▶ Written instruction
Can you recast every line of the entries below as a Markdown table with the columns Row and Line, numbering each row and skipping blank lines?

(Target position entries)

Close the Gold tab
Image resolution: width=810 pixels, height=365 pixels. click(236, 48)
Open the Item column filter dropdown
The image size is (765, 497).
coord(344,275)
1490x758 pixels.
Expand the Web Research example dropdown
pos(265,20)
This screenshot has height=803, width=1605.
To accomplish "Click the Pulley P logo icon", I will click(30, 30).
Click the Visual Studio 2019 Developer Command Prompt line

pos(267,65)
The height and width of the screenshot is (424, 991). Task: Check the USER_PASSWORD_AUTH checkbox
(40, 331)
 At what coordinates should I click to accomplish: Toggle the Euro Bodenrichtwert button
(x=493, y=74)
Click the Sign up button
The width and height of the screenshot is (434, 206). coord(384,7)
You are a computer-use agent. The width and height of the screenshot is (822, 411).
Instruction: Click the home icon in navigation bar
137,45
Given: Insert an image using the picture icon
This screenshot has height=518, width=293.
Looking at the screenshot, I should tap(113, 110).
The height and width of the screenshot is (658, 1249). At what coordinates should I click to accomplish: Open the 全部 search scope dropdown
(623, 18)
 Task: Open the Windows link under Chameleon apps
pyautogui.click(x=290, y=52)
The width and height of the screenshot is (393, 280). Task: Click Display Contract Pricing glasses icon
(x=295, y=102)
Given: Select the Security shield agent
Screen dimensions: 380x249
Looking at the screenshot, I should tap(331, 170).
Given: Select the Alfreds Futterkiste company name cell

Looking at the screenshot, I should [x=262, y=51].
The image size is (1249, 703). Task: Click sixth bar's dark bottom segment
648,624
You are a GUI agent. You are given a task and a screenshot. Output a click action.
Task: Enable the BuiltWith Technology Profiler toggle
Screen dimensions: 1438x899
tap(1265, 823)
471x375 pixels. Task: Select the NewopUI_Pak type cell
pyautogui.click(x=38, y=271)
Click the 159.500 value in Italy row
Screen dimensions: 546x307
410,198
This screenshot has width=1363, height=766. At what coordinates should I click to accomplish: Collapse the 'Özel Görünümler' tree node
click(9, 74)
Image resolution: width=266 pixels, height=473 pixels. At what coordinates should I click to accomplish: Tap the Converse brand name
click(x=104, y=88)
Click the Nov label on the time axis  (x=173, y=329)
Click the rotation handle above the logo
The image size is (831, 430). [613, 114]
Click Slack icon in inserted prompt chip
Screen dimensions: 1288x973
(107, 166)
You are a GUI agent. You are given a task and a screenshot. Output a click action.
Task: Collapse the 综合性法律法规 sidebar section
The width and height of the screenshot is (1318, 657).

▶ Result of the exercise
| Row | Line |
|---|---|
| 1 | Close the Gold tab |
| 2 | Image resolution: width=810 pixels, height=365 pixels. click(236, 48) |
| 3 | Open the Item column filter dropdown |
| 4 | The image size is (765, 497). |
| 5 | coord(344,275) |
| 6 | 1490x758 pixels. |
| 7 | Expand the Web Research example dropdown |
| 8 | pos(265,20) |
| 9 | This screenshot has height=803, width=1605. |
| 10 | To accomplish "Click the Pulley P logo icon", I will click(30, 30). |
| 11 | Click the Visual Studio 2019 Developer Command Prompt line |
| 12 | pos(267,65) |
| 13 | The height and width of the screenshot is (424, 991). Task: Check the USER_PASSWORD_AUTH checkbox |
| 14 | (40, 331) |
| 15 |  At what coordinates should I click to accomplish: Toggle the Euro Bodenrichtwert button |
| 16 | (x=493, y=74) |
| 17 | Click the Sign up button |
| 18 | The width and height of the screenshot is (434, 206). coord(384,7) |
| 19 | You are a computer-use agent. The width and height of the screenshot is (822, 411). |
| 20 | Instruction: Click the home icon in navigation bar |
| 21 | 137,45 |
| 22 | Given: Insert an image using the picture icon |
| 23 | This screenshot has height=518, width=293. |
| 24 | Looking at the screenshot, I should tap(113, 110). |
| 25 | The height and width of the screenshot is (658, 1249). At what coordinates should I click to accomplish: Open the 全部 search scope dropdown |
| 26 | (623, 18) |
| 27 |  Task: Open the Windows link under Chameleon apps |
| 28 | pyautogui.click(x=290, y=52) |
| 29 | The width and height of the screenshot is (393, 280). Task: Click Display Contract Pricing glasses icon |
| 30 | (x=295, y=102) |
| 31 | Given: Select the Security shield agent |
| 32 | Screen dimensions: 380x249 |
| 33 | Looking at the screenshot, I should tap(331, 170). |
| 34 | Given: Select the Alfreds Futterkiste company name cell |
| 35 | Looking at the screenshot, I should [x=262, y=51]. |
| 36 | The image size is (1249, 703). Task: Click sixth bar's dark bottom segment |
| 37 | 648,624 |
| 38 | You are a GUI agent. You are given a task and a screenshot. Output a click action. |
| 39 | Task: Enable the BuiltWith Technology Profiler toggle |
| 40 | Screen dimensions: 1438x899 |
| 41 | tap(1265, 823) |
| 42 | 471x375 pixels. Task: Select the NewopUI_Pak type cell |
| 43 | pyautogui.click(x=38, y=271) |
| 44 | Click the 159.500 value in Italy row |
| 45 | Screen dimensions: 546x307 |
| 46 | 410,198 |
| 47 | This screenshot has width=1363, height=766. At what coordinates should I click to accomplish: Collapse the 'Özel Görünümler' tree node |
| 48 | click(9, 74) |
| 49 | Image resolution: width=266 pixels, height=473 pixels. At what coordinates should I click to accomplish: Tap the Converse brand name |
| 50 | click(x=104, y=88) |
| 51 | Click the Nov label on the time axis  (x=173, y=329) |
| 52 | Click the rotation handle above the logo |
| 53 | The image size is (831, 430). [613, 114] |
| 54 | Click Slack icon in inserted prompt chip |
| 55 | Screen dimensions: 1288x973 |
| 56 | (107, 166) |
| 57 | You are a GUI agent. You are given a task and a screenshot. Output a click action. |
| 58 | Task: Collapse the 综合性法律法规 sidebar section |
| 59 | The width and height of the screenshot is (1318, 657). |